Dean rolled his eyes and turned back to look at the road. He fell silent for a second, lips sealed. "Next stop, you're burning that CD," he said, as if offended by the mere presence of it back there, "Or you're not getting back in the car."
"Oh come on, I paid-"
"I don't care if you paid for it or you stole it, it's stinkin' up the whole car," Dean insisted.
Sam rolled his eyes but gave in. "Fine."
He still had the iPod nestled in the bottom of his bag like some dirty little secret, loaded with everything Dean didn't listen to, ranging from the Beatles to Wynton Marsalis to Michael Jackson and on and on. He was pretty sure he had over a thousand songs stored on it, all of them stolen from the beautiful thing that was the internet. The CD was a loss, but it was one he could deal with. Not one he wanted, that was for sure, but he could handle it easily since the CD was already backed up on the iPod.
They pulled into a gas station about two hundred miles later, Dean's CDs still going. Sam didn't know where Dean'd gotten all the CDs, considering that the Impala didn't exactly have a CD player and the tiny car they'd stolen did, meaning Dean might've gone out and bought a whole new collection just for the one trip. But that was none of Sam's business. It was his business, however, that it seemed like Dean had turned up with one of those big CD cases and decided to just run through it all. They'd gone through pretty much every Led Zeppelin album, besides Presence.

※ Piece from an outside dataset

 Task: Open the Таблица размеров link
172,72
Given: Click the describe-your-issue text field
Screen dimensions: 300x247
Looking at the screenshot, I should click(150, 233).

Apparently, "it's not Zep's finest"; Dean-speak for "it sucks but I'm not admitting Led Zeppelin has ever done anything wrong". Sam just shrugged and silently cheered, happy to skip an album or two or five. He had no problem with it. None at all.
Stopped at the gas station, he did not burn the Beatles CD. Instead, he watched on as Dean angrily searched the whole back seat for it, found it, and wasted no time cracking it in half and throwing it in the trash with an angry flourish, like any normal person definitely would've done. He tossed the case in with it, took a moment to sigh in relief, and asked Sam "you want anything?" like nothing had even happened.
Sam blinked, trying to be sure what had just happened had actually happened. "Nah, I'm good," he said, waving Dean off. "I got the pump." He wiggled the pump in the air for Dean to see and stuck it in the side of the car.
Dean flashed a thumbs up and turned towards the seedy looking Quicky Mart, no doubt happy without the Beatles "stinkin' up the whole car" anymore.
And at that moment, standing next to the gas pump, Sam wondered how much a bottle of superglue and a Sgt. Pepper's CD would cost.